-- RECORDS FOR PROCESSING follows --

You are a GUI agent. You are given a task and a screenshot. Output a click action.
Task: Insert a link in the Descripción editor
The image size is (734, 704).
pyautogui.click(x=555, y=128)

-- RECORDS FOR PROCESSING concluded --
-- RECORDS FOR PROCESSING follows --

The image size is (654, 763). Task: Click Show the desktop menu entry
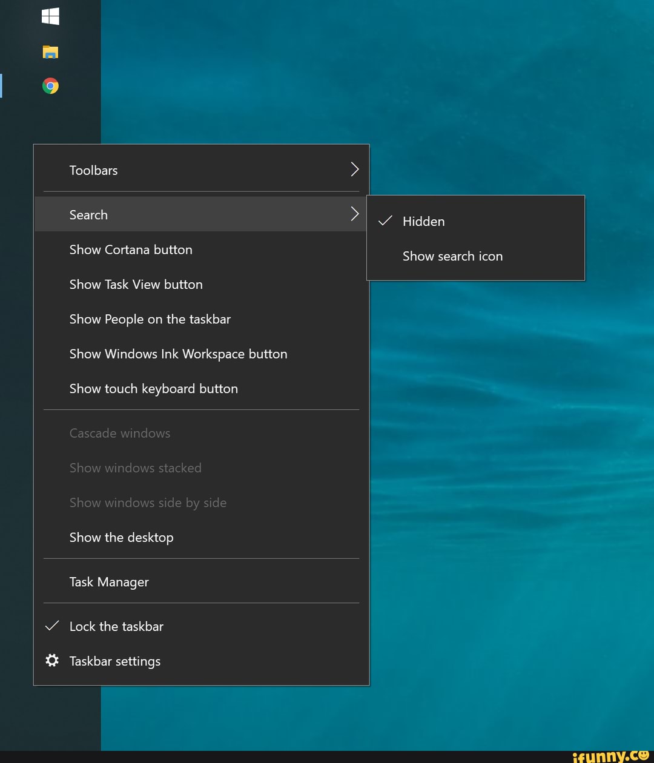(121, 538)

-- RECORDS FOR PROCESSING concluded --
-- RECORDS FOR PROCESSING follows --

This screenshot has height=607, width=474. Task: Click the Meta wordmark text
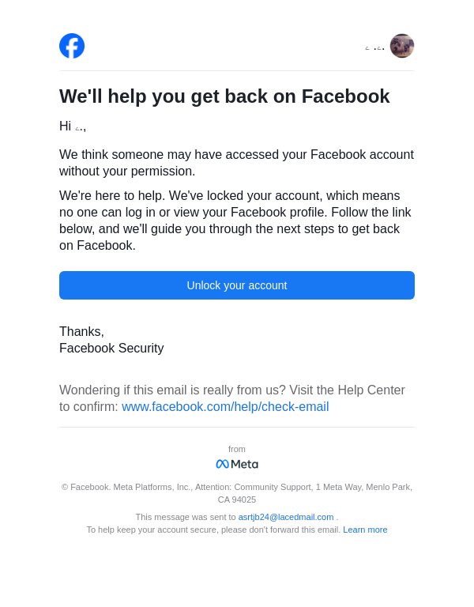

-- RECORDS FOR PROCESSING concluded --

* YOUR GOAL: Every line from the data above that contains "screenshot" must appear in the answer.

* FINAL ANSWER:
You are a GUI agent. You are given a task and a screenshot. Output a click action.
This screenshot has height=607, width=474. Task: Click the Meta wordmark text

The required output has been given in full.